Hubble Space Telescope
The four early observation images released Sept. 9, 2009. These four images are among the first made by the new Ball Aerospace-built Wide Field Camera 3.
Ball Aerospace is playing a major role in the success of NASA’s Hubble Space Telescope. Deployed in 1990, the Hubble Telescope is an on-orbit astronomical observatory that is revolutionizing our understanding of the make-up of the universe.
All of the instruments currently on board the Hubble Space Telescope are Ball Aerospace-built.
Ball Aerospace built the Cosmic Origins Spectrograph (COS) and the Wide Field Camera 3 (WFC3), which were installed during Servicing Mission 4. The mission should extend the telescope’s operating life until at least 2013, and greatly enhance its scientific capability.
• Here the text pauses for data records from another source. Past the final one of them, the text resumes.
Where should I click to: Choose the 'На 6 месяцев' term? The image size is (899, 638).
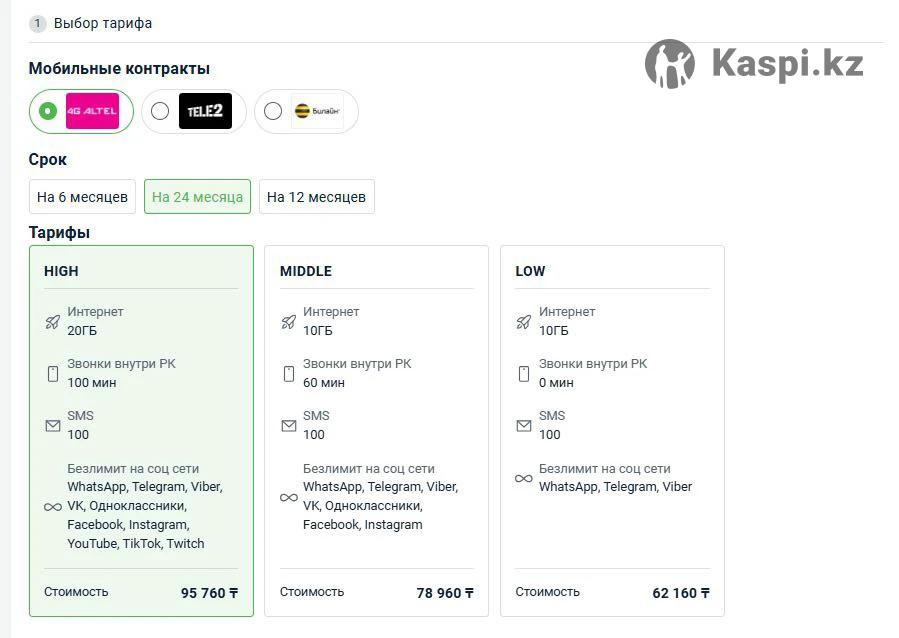(82, 197)
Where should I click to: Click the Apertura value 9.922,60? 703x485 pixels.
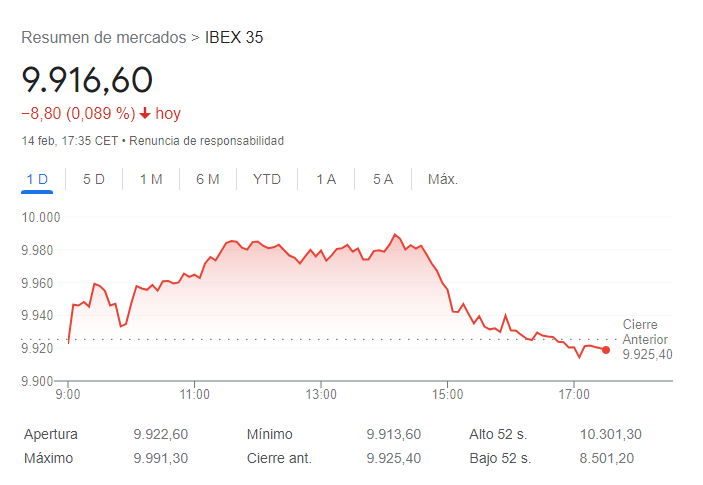(161, 434)
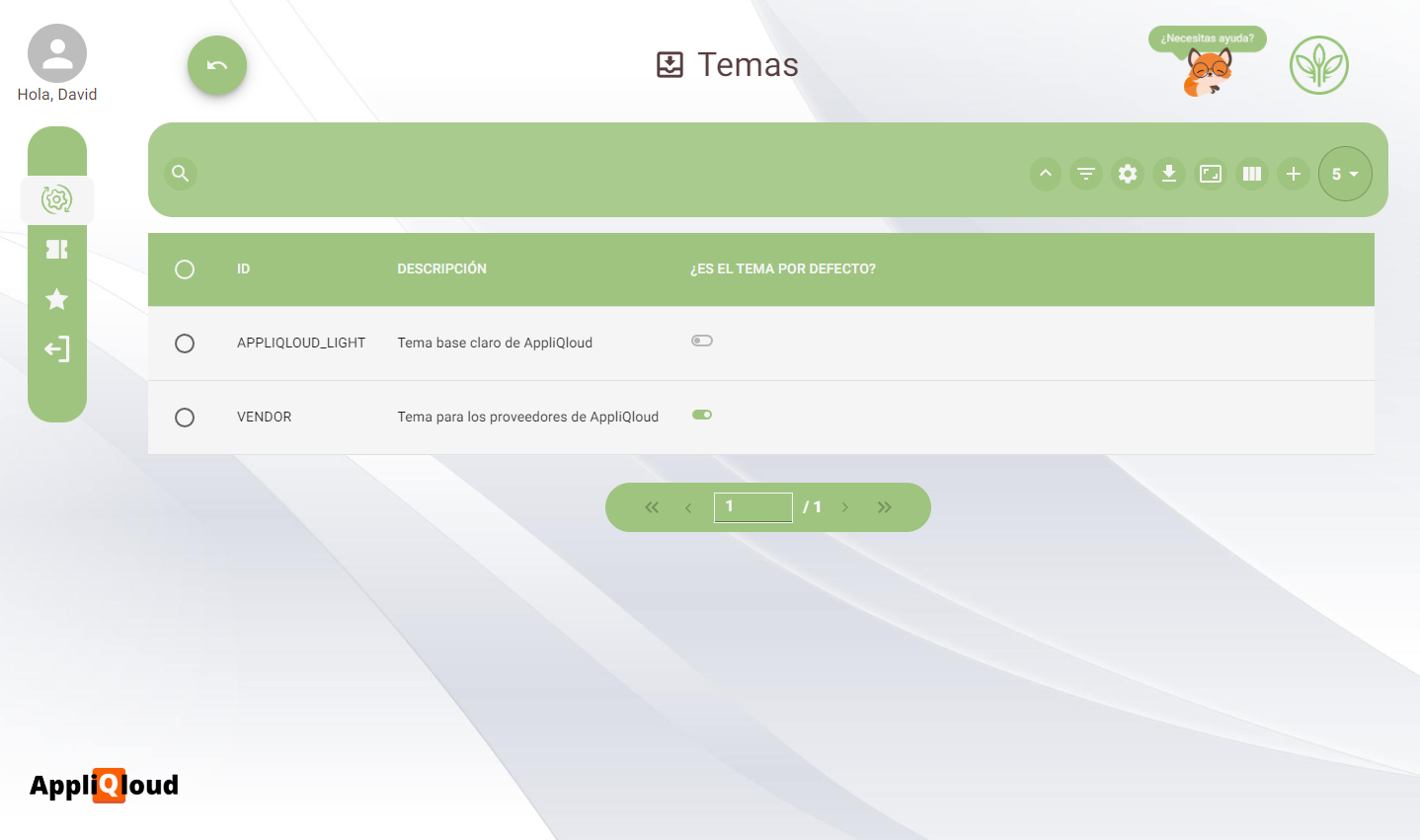
Task: Open the rows-per-page dropdown showing 5
Action: (x=1345, y=174)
Ball Aerospace has been involved in the Hubble program throughout its history. The company delivered the following instruments for Hubble’s launch and subsequent servicing missions:
- Goddard High Resolution Spectrograph (GHRS), one of the original science instruments launched on board the Hubble Space Telescope; it was removed in 1997
- Corrective Optics Space Telescope Axial Replacement (COSTAR), the supplemental optics installed into Hubble Space Telescope in 1993 that successfully corrected the spherical aberration of Hubble’s primary mirror
- Near Infrared Camera and Multi-Object Spectrometer (NICMOS), one of two axial replacements installed in 1997
- Space Telescope Imaging Spectrograph (STIS), the second of two axial replacements installed in 1997
- Advanced Camera for Surveys (ACS) was installed during the March 2002 servicing mission
Each of the Ball Aerospace-built science instruments incorporated cutting-edge technological advancements that provided the Hubble Space Telescope with new capabilities, helping scientists peer into the heavens deeper than ever before.